The Road Ahead and Valuation
Biocon enters FY27 in a fundamentally different position from three years ago. The integration costs that obscured earnings are behind it. The commercial infrastructure across 120 countries is fully owned and operational, ready to absorb new launches without proportional cost increases. Biosimilar Denosumab has been launched in the U.S., generic Lenalidomide is commercialising, generic Semaglutide filings are progressing, and three high-value oncology biosimilars are in development targeting a combined reference drug market exceeding USD 40 billion.
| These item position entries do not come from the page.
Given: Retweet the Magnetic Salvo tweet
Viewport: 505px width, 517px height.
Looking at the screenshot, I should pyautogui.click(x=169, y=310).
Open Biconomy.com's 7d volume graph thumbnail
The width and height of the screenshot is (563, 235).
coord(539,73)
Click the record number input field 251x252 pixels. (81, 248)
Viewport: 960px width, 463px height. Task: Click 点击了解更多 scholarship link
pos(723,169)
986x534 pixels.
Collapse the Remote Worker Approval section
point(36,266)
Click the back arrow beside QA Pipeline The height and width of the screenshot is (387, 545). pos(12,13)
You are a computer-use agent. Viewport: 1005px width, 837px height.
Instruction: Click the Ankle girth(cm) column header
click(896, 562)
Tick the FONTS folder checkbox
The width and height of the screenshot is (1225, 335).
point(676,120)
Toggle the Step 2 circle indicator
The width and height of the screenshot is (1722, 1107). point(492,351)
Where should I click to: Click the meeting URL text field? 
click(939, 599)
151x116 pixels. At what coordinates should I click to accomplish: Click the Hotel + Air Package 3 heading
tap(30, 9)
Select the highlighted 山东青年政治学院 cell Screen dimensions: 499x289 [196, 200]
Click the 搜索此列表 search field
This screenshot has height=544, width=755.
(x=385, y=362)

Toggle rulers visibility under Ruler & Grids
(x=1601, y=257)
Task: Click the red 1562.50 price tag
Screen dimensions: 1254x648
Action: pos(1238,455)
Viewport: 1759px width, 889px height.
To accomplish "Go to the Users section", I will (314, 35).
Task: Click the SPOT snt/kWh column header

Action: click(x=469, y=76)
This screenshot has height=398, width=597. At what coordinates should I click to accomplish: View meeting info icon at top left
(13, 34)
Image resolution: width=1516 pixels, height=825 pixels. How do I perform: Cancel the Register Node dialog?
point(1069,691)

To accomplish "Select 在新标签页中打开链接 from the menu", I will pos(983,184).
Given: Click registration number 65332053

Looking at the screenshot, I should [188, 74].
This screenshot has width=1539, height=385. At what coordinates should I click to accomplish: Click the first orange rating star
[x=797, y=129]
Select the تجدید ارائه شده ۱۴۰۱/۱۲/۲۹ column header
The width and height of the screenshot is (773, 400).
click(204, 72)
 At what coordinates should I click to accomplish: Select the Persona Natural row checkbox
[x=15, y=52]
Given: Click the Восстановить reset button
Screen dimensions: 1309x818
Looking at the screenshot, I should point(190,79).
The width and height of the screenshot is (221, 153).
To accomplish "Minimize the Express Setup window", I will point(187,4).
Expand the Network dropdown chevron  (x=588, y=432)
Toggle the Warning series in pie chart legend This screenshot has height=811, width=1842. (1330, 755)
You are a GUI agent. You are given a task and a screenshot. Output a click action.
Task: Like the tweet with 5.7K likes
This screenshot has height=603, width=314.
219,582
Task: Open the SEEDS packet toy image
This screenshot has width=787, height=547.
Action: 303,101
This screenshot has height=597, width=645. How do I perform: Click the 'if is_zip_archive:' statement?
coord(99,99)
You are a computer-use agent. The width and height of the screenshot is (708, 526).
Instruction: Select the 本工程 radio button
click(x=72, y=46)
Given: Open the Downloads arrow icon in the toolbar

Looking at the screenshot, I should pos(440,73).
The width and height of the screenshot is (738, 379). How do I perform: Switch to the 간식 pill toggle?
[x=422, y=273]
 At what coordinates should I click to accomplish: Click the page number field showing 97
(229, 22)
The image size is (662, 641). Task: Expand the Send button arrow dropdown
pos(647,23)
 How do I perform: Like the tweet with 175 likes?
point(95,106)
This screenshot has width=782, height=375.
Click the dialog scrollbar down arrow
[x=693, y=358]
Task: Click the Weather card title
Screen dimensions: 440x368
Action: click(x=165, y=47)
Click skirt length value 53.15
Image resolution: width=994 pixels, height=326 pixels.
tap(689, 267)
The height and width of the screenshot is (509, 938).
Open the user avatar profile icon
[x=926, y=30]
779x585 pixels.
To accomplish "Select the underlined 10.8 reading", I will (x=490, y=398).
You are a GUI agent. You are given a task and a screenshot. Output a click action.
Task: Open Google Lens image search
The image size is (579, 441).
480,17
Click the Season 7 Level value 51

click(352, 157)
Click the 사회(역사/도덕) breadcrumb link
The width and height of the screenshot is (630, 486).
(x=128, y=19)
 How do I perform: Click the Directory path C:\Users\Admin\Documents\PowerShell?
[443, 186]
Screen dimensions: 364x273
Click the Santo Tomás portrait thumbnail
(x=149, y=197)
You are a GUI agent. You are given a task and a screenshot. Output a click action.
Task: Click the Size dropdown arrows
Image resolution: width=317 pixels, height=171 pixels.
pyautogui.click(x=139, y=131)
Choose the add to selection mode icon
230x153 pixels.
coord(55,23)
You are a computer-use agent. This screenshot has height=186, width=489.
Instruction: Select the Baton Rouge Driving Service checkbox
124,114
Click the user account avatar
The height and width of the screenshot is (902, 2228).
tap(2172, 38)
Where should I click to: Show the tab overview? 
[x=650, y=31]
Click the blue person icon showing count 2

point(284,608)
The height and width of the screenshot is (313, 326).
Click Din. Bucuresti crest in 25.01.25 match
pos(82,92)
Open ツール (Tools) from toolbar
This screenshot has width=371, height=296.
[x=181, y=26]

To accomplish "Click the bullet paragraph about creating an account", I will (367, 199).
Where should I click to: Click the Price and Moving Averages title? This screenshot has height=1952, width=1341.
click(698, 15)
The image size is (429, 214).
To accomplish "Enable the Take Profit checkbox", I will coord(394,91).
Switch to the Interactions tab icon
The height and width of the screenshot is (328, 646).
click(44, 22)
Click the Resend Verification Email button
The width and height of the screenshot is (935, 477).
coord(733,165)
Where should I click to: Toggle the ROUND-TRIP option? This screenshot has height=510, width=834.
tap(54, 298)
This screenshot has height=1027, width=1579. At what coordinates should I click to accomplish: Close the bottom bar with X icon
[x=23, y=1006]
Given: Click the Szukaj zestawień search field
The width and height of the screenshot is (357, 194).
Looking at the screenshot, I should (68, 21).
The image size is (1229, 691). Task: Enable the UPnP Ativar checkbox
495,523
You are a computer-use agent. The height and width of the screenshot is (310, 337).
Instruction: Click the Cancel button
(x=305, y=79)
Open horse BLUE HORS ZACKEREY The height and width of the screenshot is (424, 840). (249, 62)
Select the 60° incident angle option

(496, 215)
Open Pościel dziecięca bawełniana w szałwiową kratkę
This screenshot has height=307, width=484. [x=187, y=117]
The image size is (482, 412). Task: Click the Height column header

Biocon should not be valued like a mature Dividend payer or a plain-vanilla pharma exporter. The investment case is built on operating and financial leverage from a fully integrated biosimilars platform, not on income. The dividend yield of 0.15 per cent is a token return and does not drive the thesis.
The key variable is whether FY27 begins to show cleaner earnings from that integrated platform. If it does, the market should attach greater value to the recurring commercial base. For investors already holding, the integration overhang has lifted. For those looking to enter, waiting two to three quarters for earnings clarity is the more prudent approach.